§ **Source records**
----------------

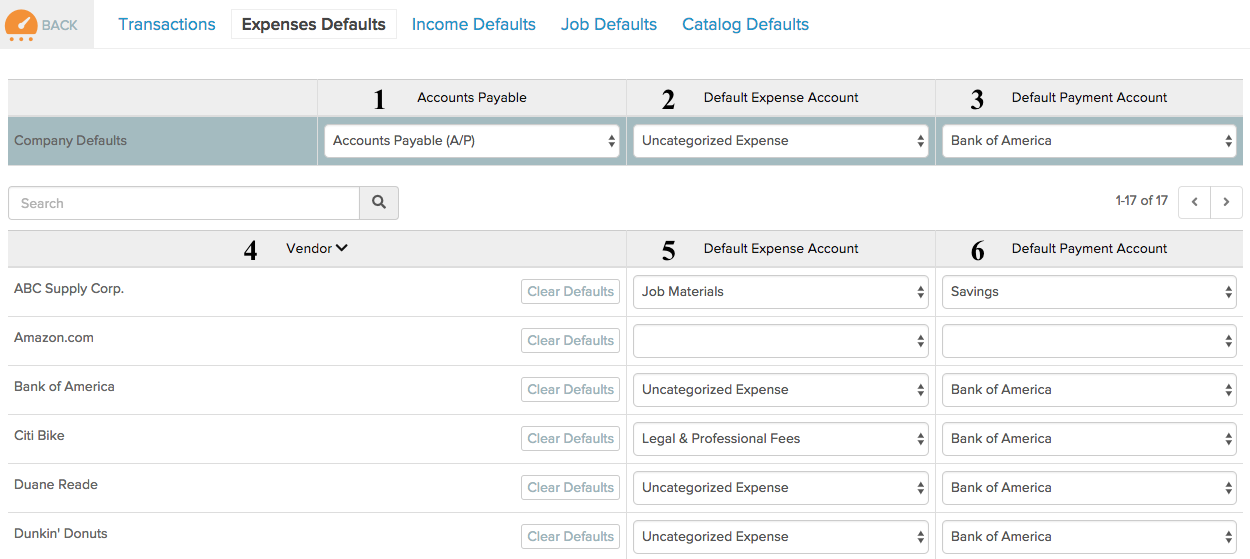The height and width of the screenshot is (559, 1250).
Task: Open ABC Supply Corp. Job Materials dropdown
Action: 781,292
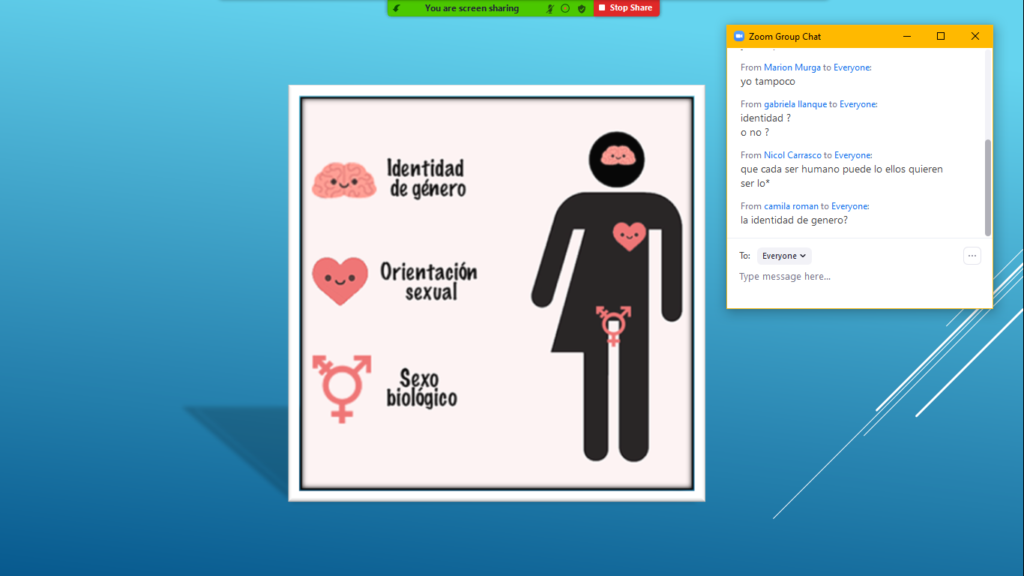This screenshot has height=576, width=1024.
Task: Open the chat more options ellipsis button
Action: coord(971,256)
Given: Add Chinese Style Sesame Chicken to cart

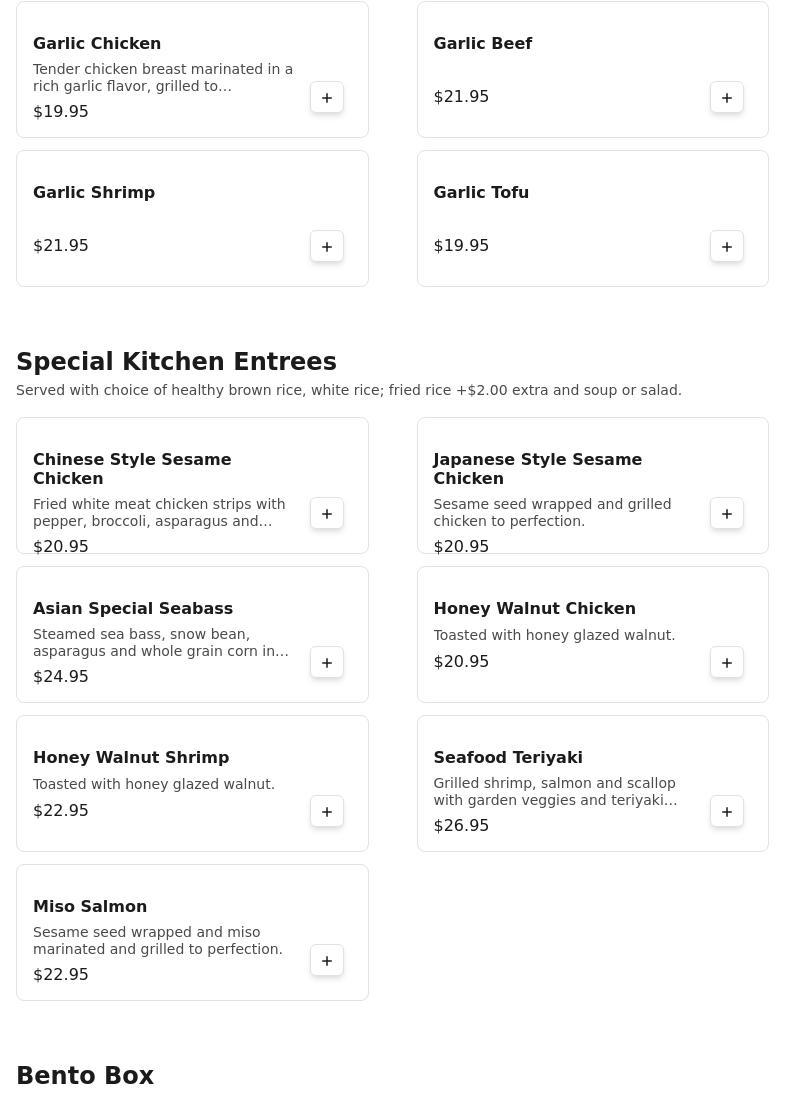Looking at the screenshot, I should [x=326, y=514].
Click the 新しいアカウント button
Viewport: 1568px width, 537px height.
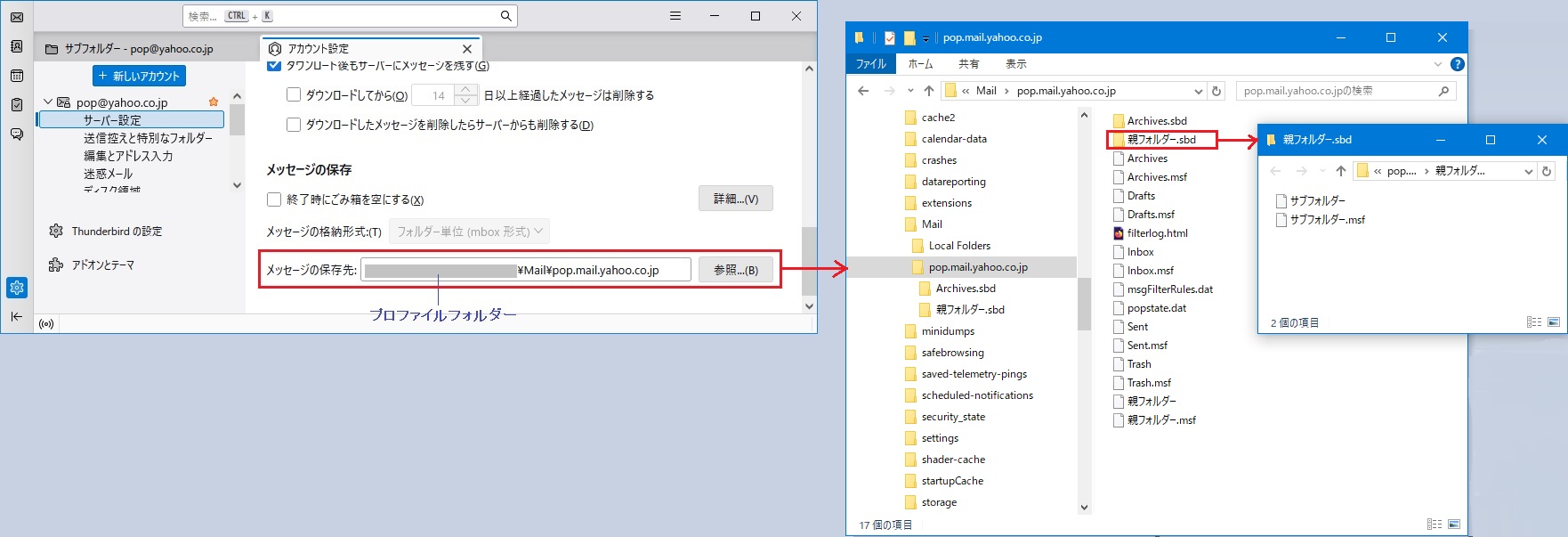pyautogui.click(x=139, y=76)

----------------

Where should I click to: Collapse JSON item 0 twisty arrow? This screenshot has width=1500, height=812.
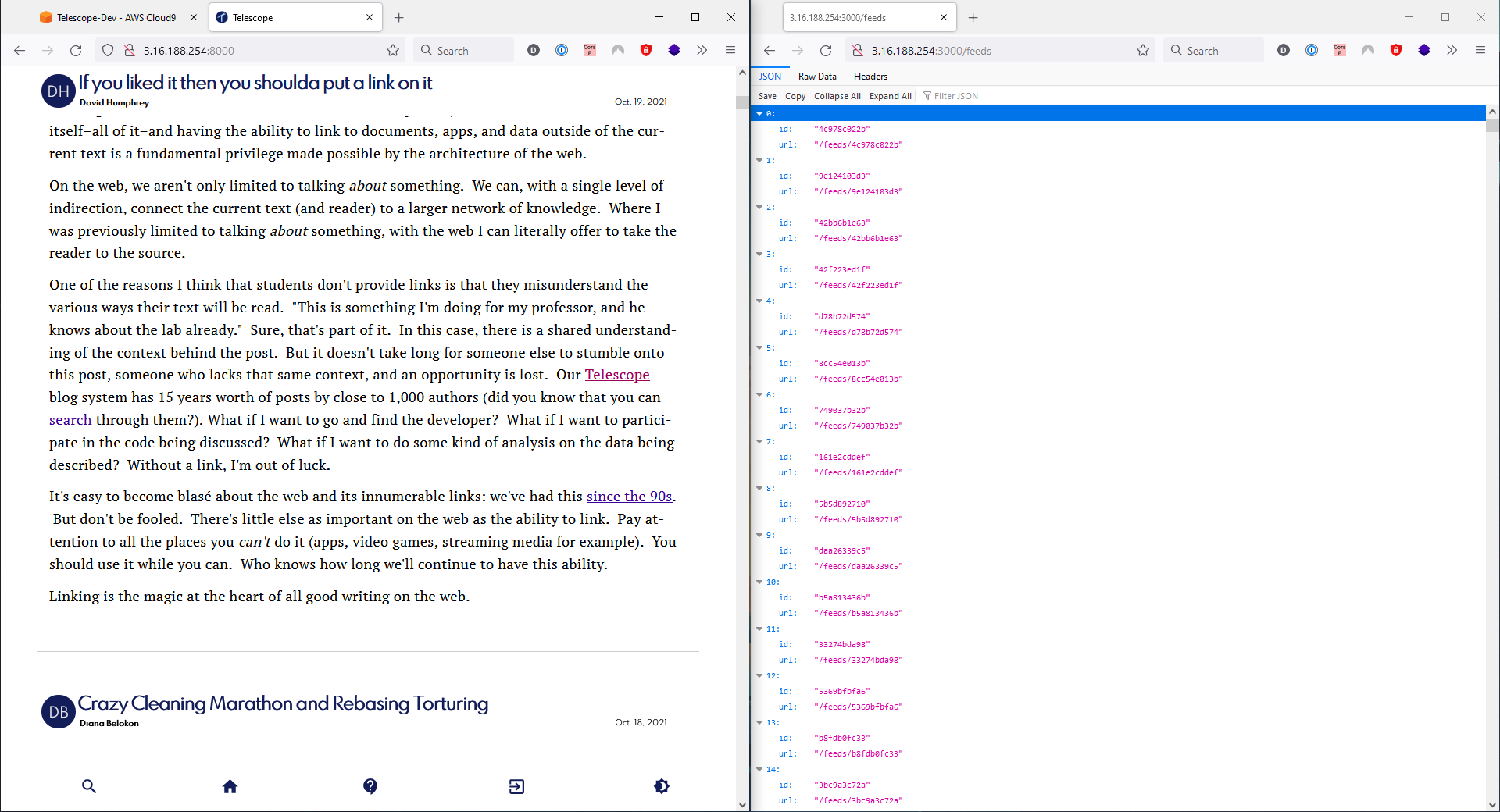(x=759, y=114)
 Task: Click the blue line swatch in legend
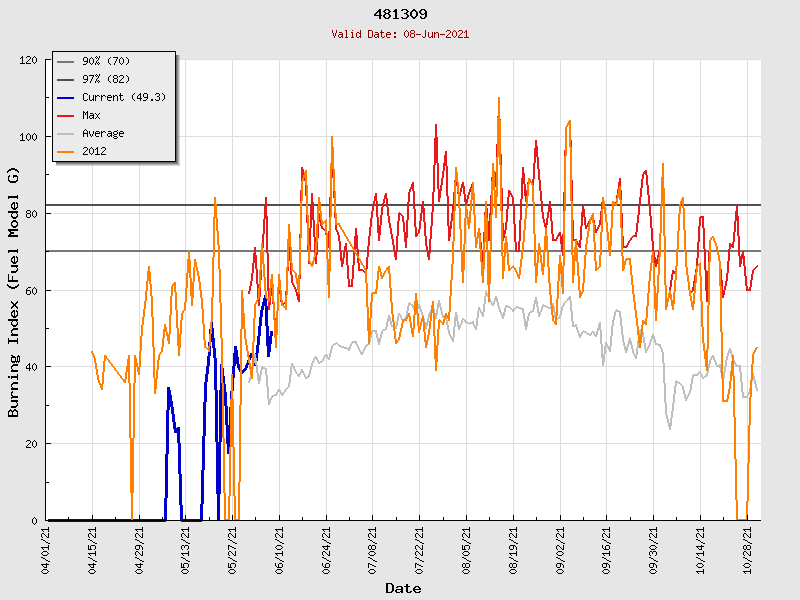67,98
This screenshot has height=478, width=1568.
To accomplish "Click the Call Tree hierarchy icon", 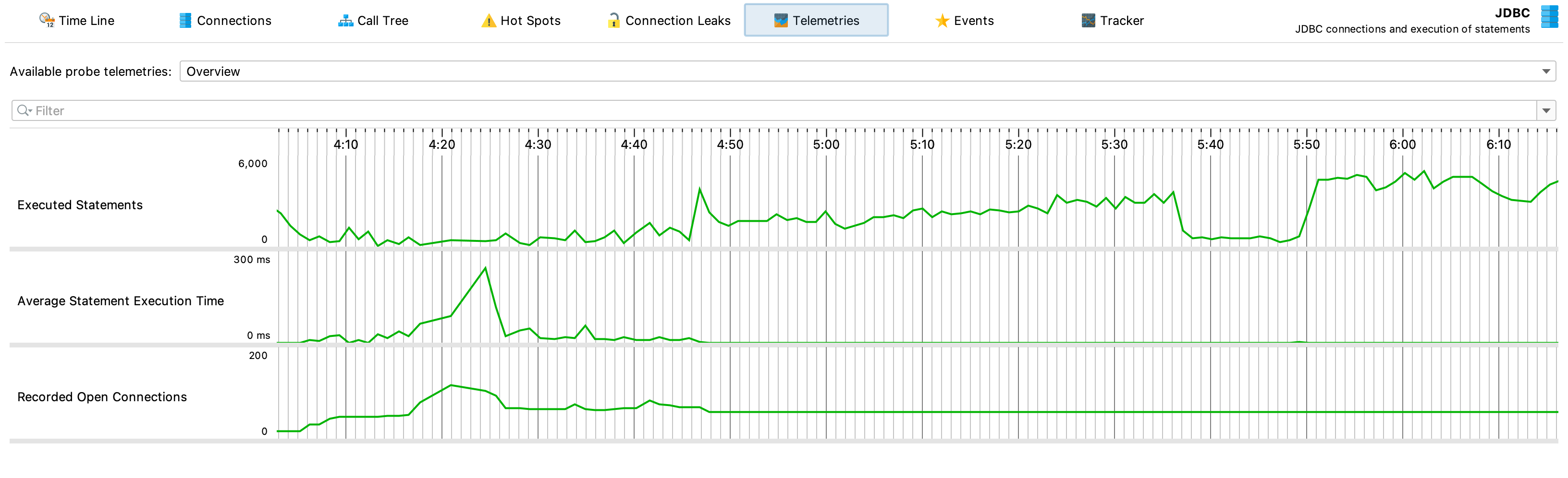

----------------

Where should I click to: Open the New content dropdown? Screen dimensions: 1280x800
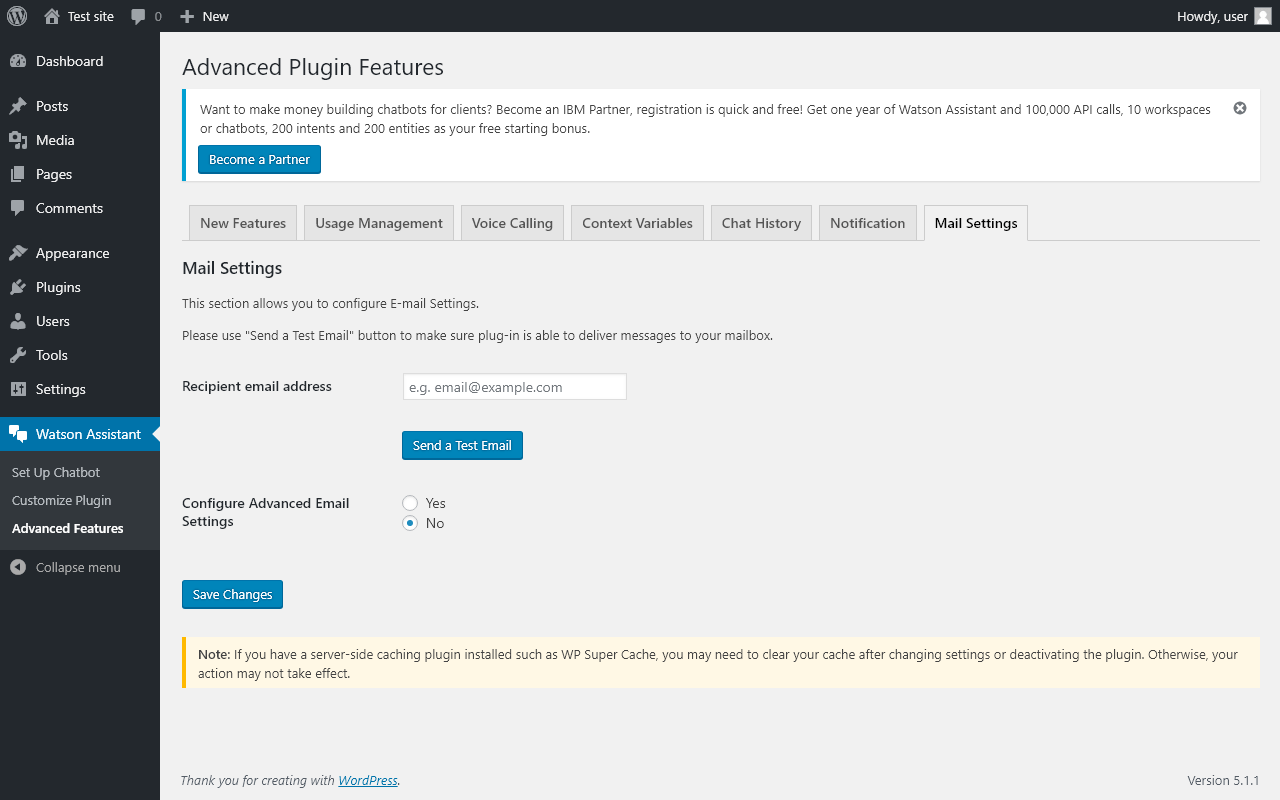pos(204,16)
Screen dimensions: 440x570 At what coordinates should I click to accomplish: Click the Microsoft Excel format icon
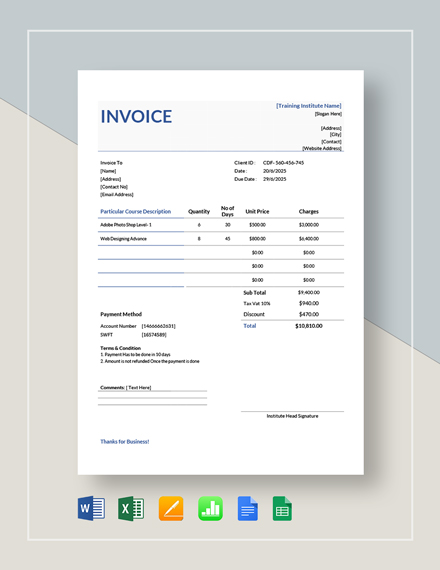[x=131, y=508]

----------------

§ **Task prompt**
Above are the records; please give again, exactly and in full, only the lines that run from the line with "Where should I click to: Collapse" through the line with "the Call Tree", with no pictures.

§ **Your response**
Where should I click to: Collapse JSON item 0 twisty arrow? This screenshot has width=1500, height=812.
(x=759, y=114)
 Task: Click the blue line swatch in legend
67,98
This screenshot has height=478, width=1568.
To accomplish "Click the Call Tree hierarchy icon", 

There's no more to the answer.